Out of order stream data delivery

huitema commented 4 years ago

I am doing tests of transport over satellite. When testing with lossy links, I observed that the CPU load exploded and quickly traced that to a bug in the handling of out of order stream frames. The current API requires orderly delivery, and the current code was doing that using a linear search in the list of already queued frames. With large receive windows W, that means a cost of O(W**2). Of course that's a bug, and I should fix it and get a cost of O(W) or O(W.logW). But before I do that, I wonder whether I should fix the API and give the application a chance to take care of reordering itself.

I have two examples in mind: receiving large chunks of data in memory, and receiving video. When receiving data in memory, the application could easily copy out of order frames at the received location, and keep track of holes itself, for a cost way lower than O(W.logW). When receiving video, the application may want to skip over a hole and process received data without waiting a round trip delay or two for the correction to arrive. So before I rush to implement something complicated, maybe we should have a little discussion on doing the work in the transport stack versus the application layer.

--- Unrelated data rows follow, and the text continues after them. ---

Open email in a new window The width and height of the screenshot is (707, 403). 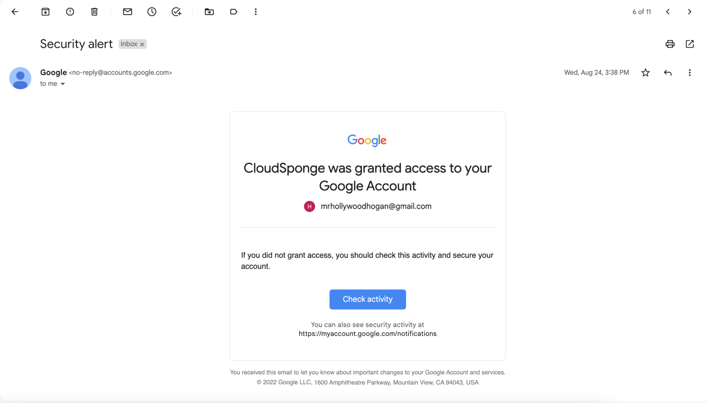(689, 44)
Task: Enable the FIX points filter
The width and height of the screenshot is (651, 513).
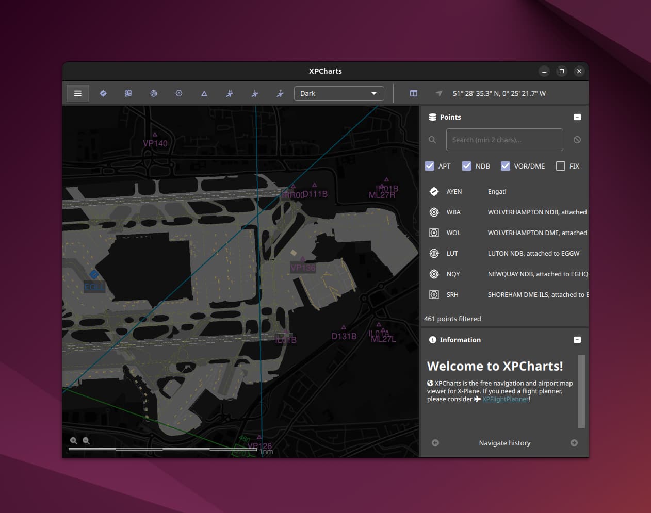Action: [561, 166]
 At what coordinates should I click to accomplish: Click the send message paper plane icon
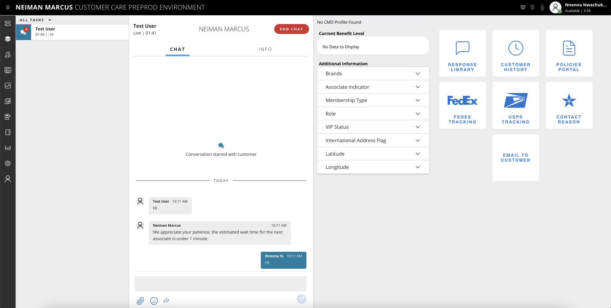pos(301,299)
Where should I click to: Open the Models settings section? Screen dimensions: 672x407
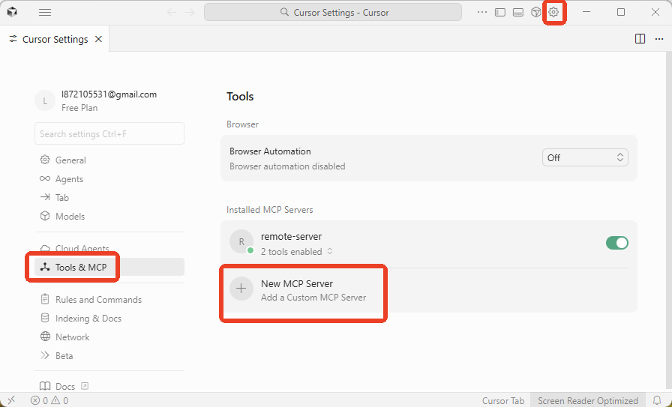point(70,217)
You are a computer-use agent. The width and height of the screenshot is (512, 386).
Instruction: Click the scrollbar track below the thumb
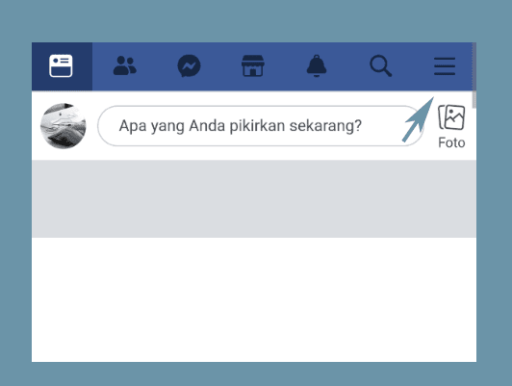tap(474, 235)
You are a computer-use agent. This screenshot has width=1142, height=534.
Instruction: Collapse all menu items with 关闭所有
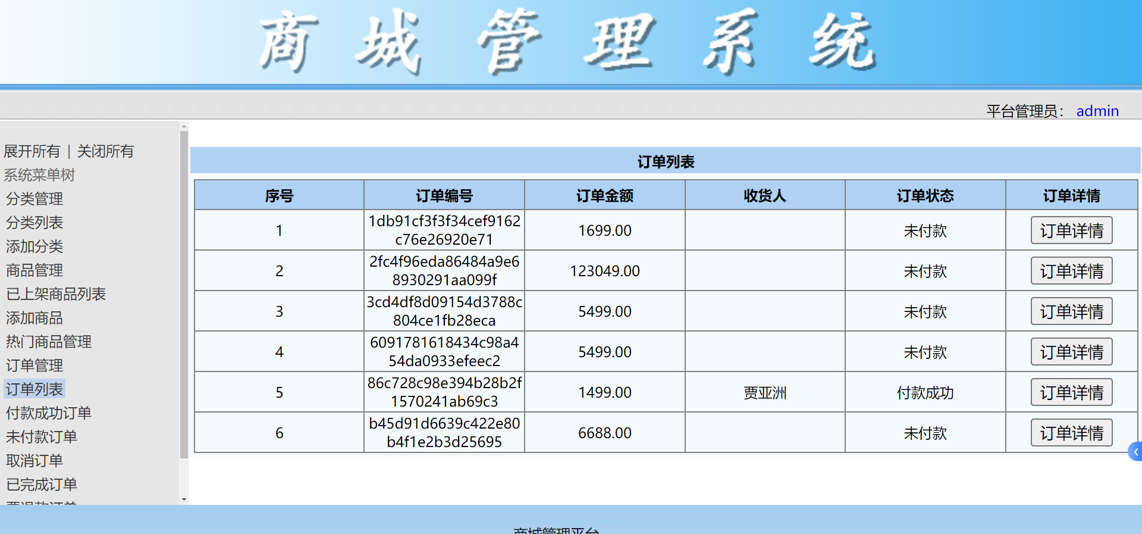105,151
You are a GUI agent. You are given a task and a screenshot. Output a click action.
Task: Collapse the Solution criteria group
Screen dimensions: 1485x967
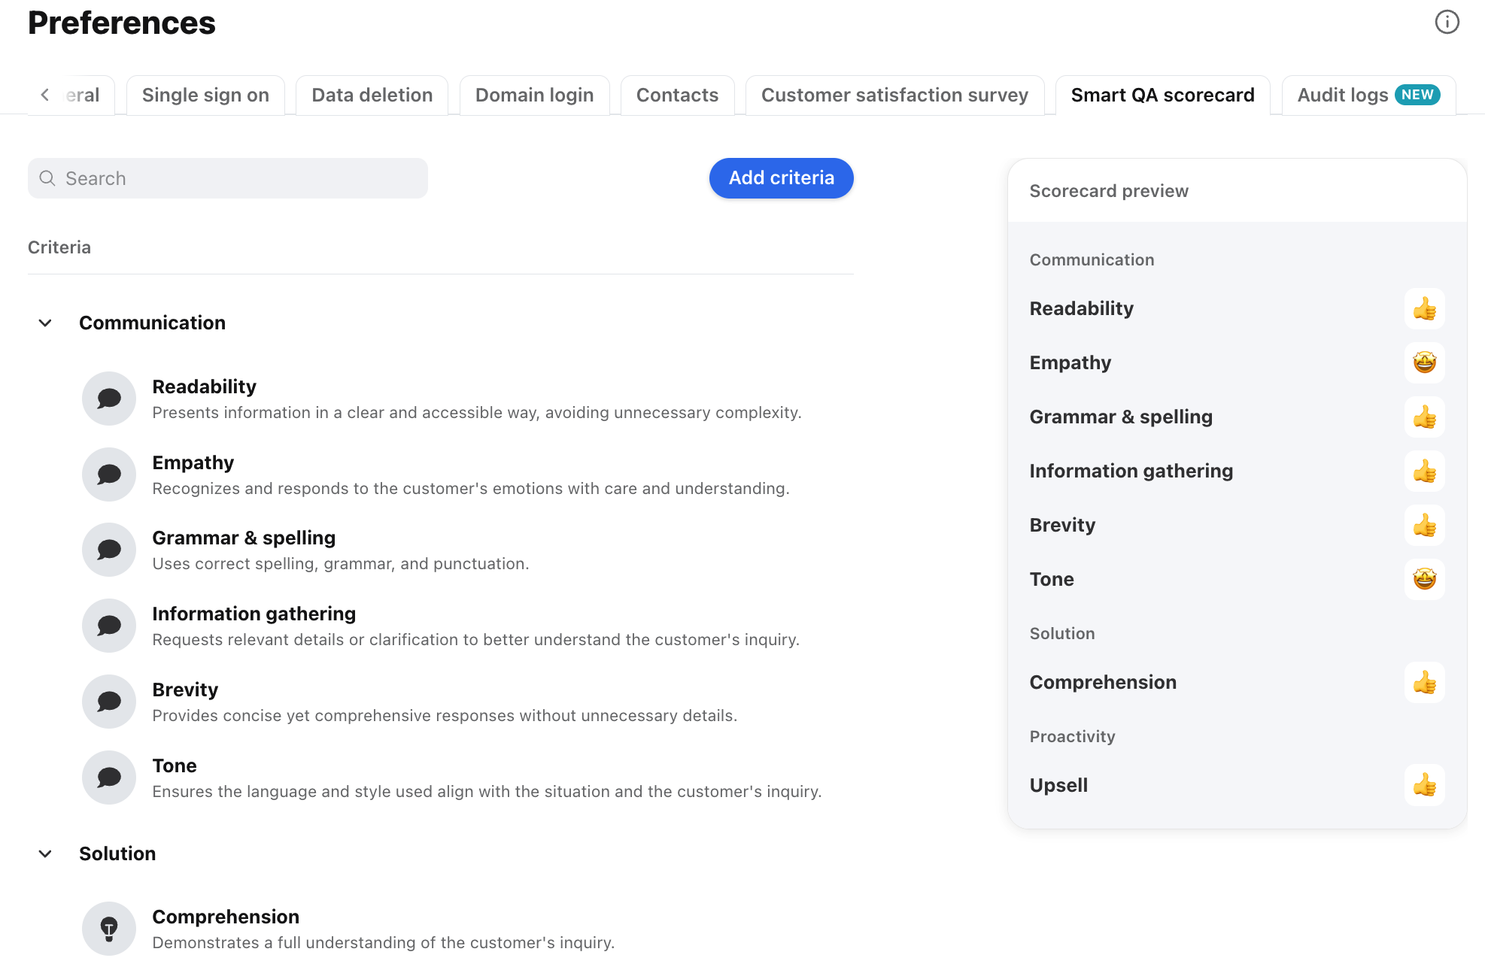(45, 853)
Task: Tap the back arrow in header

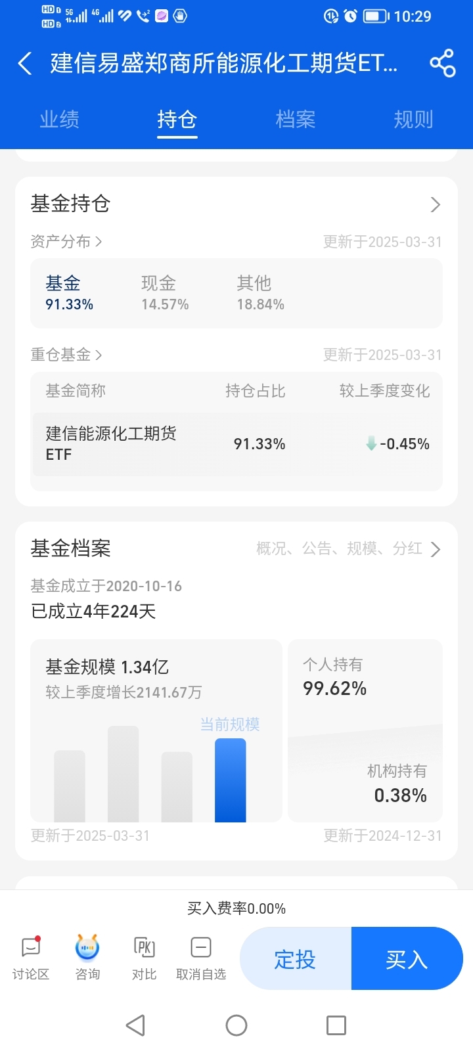Action: click(25, 64)
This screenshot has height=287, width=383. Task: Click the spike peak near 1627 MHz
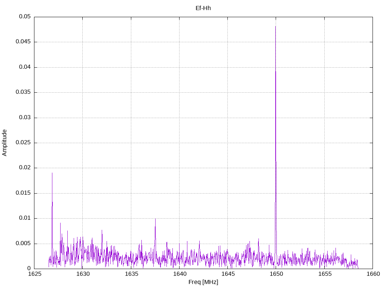click(x=52, y=173)
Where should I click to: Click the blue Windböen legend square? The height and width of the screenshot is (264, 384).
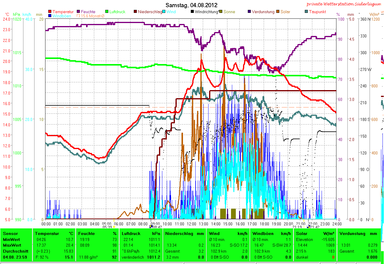[50, 16]

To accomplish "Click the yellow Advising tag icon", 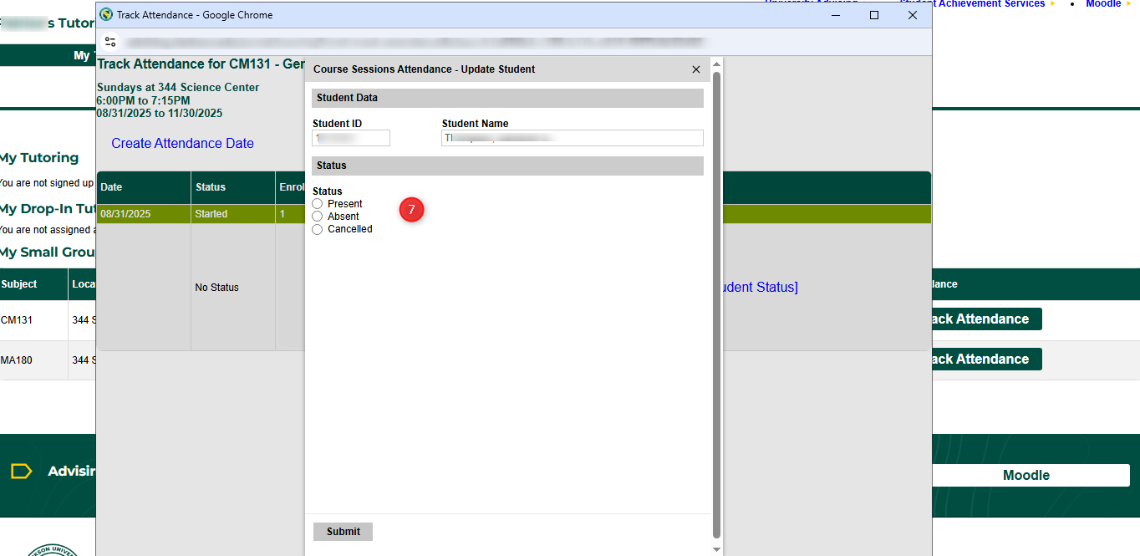I will pyautogui.click(x=21, y=472).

I am thinking of allowing applications to "accept out of order data", maybe per stream, and then add a specific "out of order data" code point in the callback API. @igorlord, @steschu77 , @bkchr I understand that you have interest in out of order delivery. What would a desired API look like?

steschu77 commented 4 years ago

That is a pretty nice idea and would certainly help with my video experiments.

Regarding the API question, in the spirit of simplicity, I'd just hand out data as it comes with the offset within the stream. Thus, providing a callback to the application very much like picoquic_stream_network_input() in frames.c.

steschu77 commented 4 years ago

Of course, an application would need to signal which type of callback it wishes to receive (in-order or out-of-order delivery).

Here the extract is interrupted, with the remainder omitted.